I've recuperated enough from my week in New York City covering a huge event for work to blog again. This was one serious stretch assignment for me - but it really paid off. I learned a lot, got pushed waaaaay out of my comfort zone many times and, - best of all - pulled off a very successful and comprehensive communications plan.
And we pause so that I may bask in the accolades...
It was so bizarre - to be in a this huge hotel (the Millenium, Times Square) with glaring, blaring, gaudy and bawdy Times Square a half block away - and, with the exception of an occasional run to the Starbucks next door, I never left the hotel...for four days.
Not that I should have, mind you, after day one.
Thanks to the reliability of the web-based publishing tool we use (start gnashing teeth here), between Wednesday morning and Friday morning, I had exactly 6.5 hours of sleep. In fact, on Wednesday night, we were only able to get the tool working between the hours of 2-3 am.
Hey - wait - we're a technology company? Say what?
Thursday morning, at 6 am, I stopped working long enough to slip on a pair of track pants, flip flops and a hoodie - ran my fingers through my unbrushed hair that had been slept on for two and a half hours - and took my bloodshot, unshaved self downstairs in search of a Starbucks vente Americano.
I took my position behind a well-dressed business woman who, it turned out, was the senior vice president for the business unit I support.
Okay - I will be the first to admit, I was not at my best. But the look this woman gave me...the man who has supported and driven many of her internal communications programs for three years now...well, it was as if I had just oozed out from under the bakery counter and was putting roach doo-doos on her Ferragamos.
As it turned out, we made small talk - but she wouldn't face me and spoke very softly. So I had to keep going "huuhhh???' "whaaat did you saaay?"
Let's hear it for the sleep-deprived, unkempt little retarded boy! Yaaaay.

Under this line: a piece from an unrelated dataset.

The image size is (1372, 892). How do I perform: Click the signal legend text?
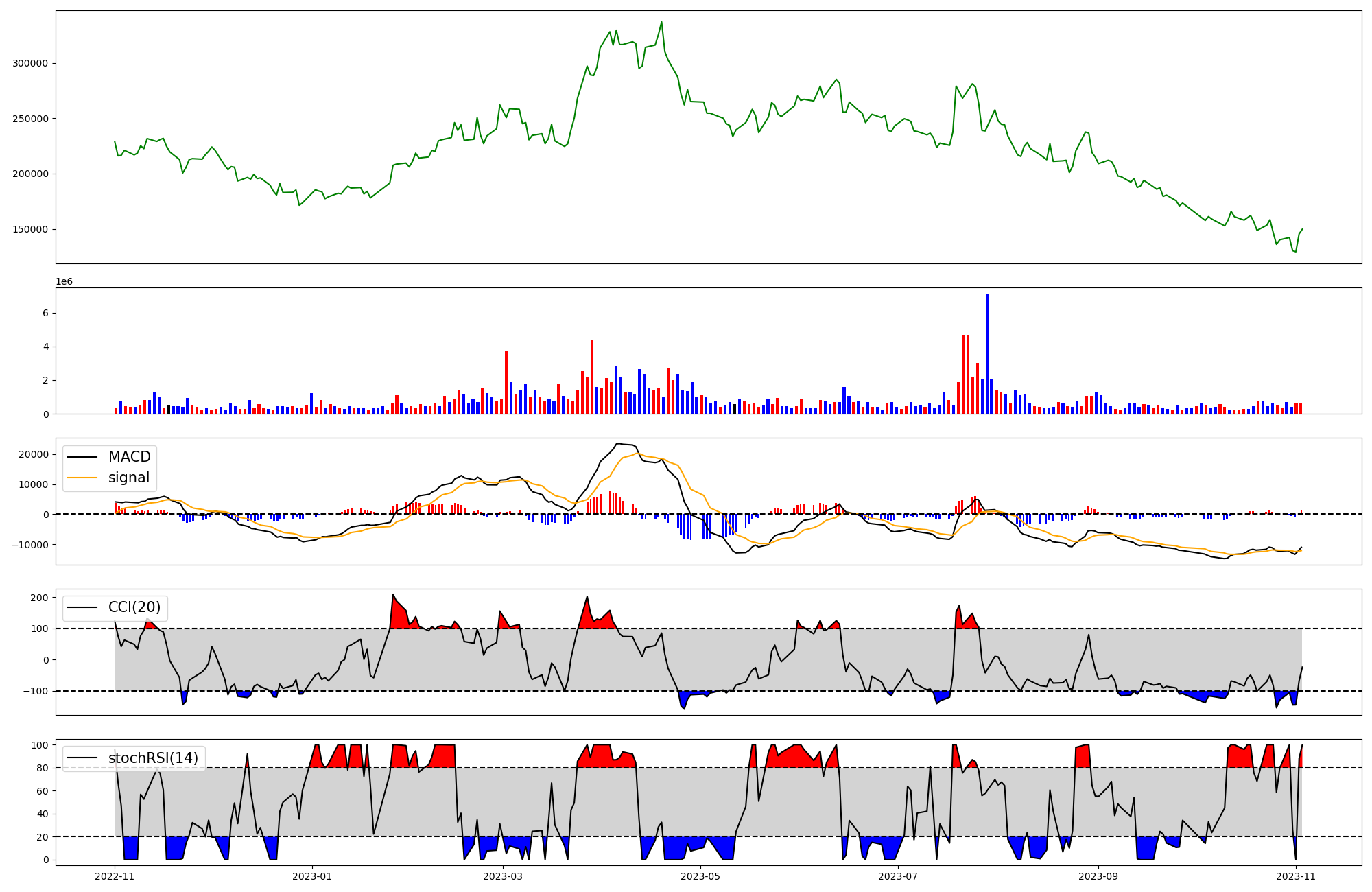(129, 478)
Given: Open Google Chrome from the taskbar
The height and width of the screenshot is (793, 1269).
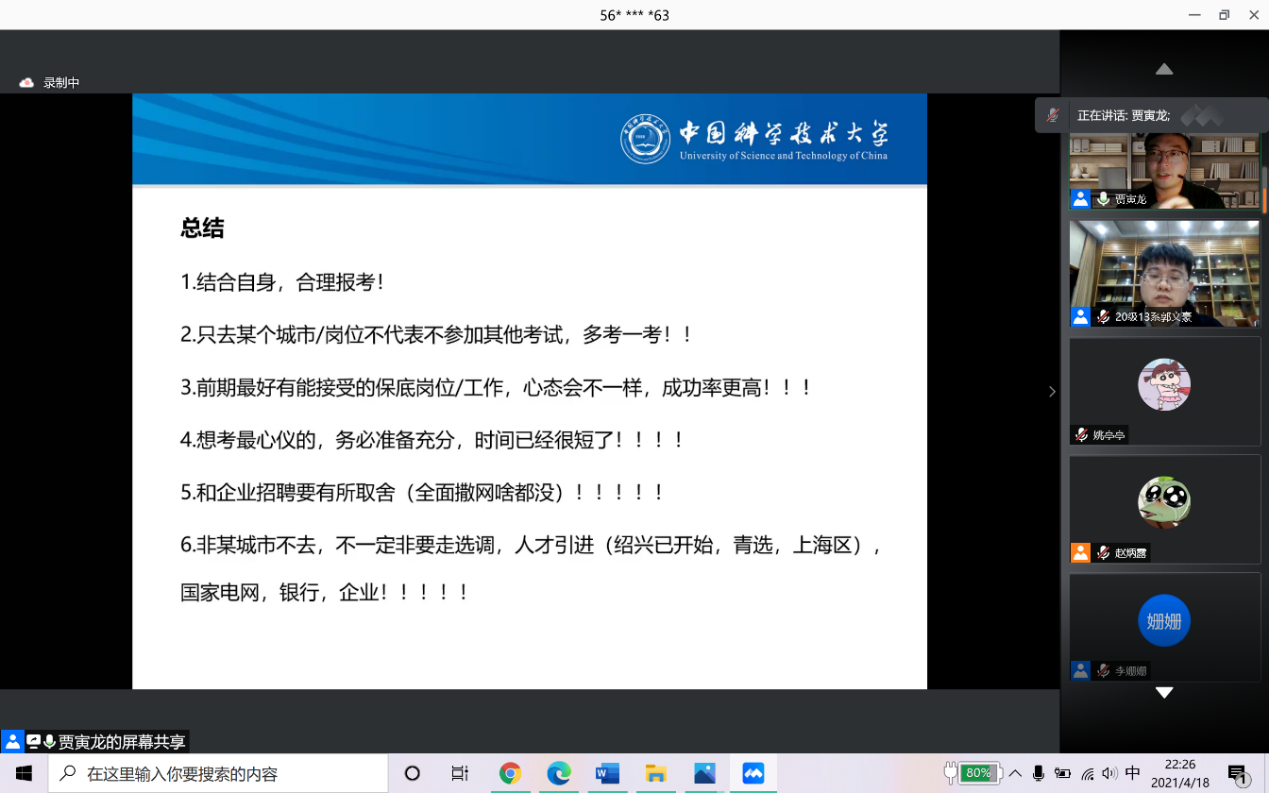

When I saw her later, appropriately attired, everything was back to normal - meaning she pretty much ignored me because there were more important people in the room. But that's the world of corporate - I simply don't rank high enough most days.
Anyhoo - it was great experience, but the best moment of the week, I realize, was when I was standing on the train platform in Rhinecliff, looking across the Hudson at the town I call home - my train disappearing in the distance...and the only sound I could hear was the lapping of the waves and the sound of the wind. I could have stood there forever, it seemed.
And oh yes - my hotel room smelled like pickles. How the hell you can get a 31st floor hotel room in Manhattan to smell like pickles is beyond me.
Random, I know - but it didn't fit anywhere else in the story.